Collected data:
● ● ●

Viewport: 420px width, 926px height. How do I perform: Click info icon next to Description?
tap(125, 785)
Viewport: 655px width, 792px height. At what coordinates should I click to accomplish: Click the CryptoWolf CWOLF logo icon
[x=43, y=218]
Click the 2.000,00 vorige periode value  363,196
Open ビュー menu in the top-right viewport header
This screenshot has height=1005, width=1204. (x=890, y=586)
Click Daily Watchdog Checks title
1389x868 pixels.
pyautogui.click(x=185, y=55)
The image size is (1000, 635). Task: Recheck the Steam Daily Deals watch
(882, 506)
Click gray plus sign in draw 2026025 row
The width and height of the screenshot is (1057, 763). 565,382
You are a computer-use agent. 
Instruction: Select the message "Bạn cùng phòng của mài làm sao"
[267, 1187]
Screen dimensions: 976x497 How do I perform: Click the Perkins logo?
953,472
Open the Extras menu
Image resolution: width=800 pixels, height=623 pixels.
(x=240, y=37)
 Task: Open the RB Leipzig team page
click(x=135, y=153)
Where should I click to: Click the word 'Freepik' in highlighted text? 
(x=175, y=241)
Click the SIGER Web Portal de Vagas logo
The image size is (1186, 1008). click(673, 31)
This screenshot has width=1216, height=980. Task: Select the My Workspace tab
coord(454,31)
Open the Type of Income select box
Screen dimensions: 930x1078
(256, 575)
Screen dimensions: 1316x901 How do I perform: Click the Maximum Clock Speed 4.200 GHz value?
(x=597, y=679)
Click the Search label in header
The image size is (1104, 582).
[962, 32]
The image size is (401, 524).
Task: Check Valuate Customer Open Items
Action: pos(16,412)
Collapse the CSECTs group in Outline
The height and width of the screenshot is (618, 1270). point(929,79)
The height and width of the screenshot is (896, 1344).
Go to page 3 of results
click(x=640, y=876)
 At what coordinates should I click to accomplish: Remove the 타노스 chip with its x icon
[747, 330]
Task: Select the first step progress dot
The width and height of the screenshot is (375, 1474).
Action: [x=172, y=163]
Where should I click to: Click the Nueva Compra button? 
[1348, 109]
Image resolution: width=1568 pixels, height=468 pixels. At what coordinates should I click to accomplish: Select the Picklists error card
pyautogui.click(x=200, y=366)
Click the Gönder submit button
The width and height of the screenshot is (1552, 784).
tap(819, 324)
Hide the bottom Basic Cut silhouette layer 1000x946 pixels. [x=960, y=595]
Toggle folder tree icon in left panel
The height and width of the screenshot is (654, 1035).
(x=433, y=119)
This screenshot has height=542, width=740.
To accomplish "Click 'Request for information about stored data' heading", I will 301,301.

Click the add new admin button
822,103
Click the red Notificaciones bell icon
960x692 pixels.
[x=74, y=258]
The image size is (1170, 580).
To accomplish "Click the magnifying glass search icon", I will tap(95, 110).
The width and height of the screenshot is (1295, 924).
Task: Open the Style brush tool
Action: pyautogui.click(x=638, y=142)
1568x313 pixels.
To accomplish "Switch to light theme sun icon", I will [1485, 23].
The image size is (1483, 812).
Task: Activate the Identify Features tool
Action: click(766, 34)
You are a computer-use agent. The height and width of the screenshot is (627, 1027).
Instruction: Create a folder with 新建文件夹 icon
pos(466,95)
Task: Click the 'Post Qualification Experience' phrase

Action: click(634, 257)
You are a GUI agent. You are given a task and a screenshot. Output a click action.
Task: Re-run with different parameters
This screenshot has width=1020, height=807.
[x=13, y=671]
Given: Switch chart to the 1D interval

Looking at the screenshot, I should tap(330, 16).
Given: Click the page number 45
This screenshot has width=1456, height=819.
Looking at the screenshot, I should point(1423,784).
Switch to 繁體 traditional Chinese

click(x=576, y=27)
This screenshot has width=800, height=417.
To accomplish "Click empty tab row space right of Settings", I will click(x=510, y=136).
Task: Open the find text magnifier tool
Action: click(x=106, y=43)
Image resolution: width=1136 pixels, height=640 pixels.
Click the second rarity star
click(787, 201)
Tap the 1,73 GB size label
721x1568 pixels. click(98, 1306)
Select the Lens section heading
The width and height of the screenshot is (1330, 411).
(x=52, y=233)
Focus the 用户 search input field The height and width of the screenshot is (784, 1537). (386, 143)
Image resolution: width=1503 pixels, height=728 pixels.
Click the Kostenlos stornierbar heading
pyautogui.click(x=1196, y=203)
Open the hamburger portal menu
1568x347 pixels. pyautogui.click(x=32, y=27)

● ● ●

### Work instructions
Tally up the lines holding the string "computer" in the data above, and respond with nothing but the number.

### Task answer
2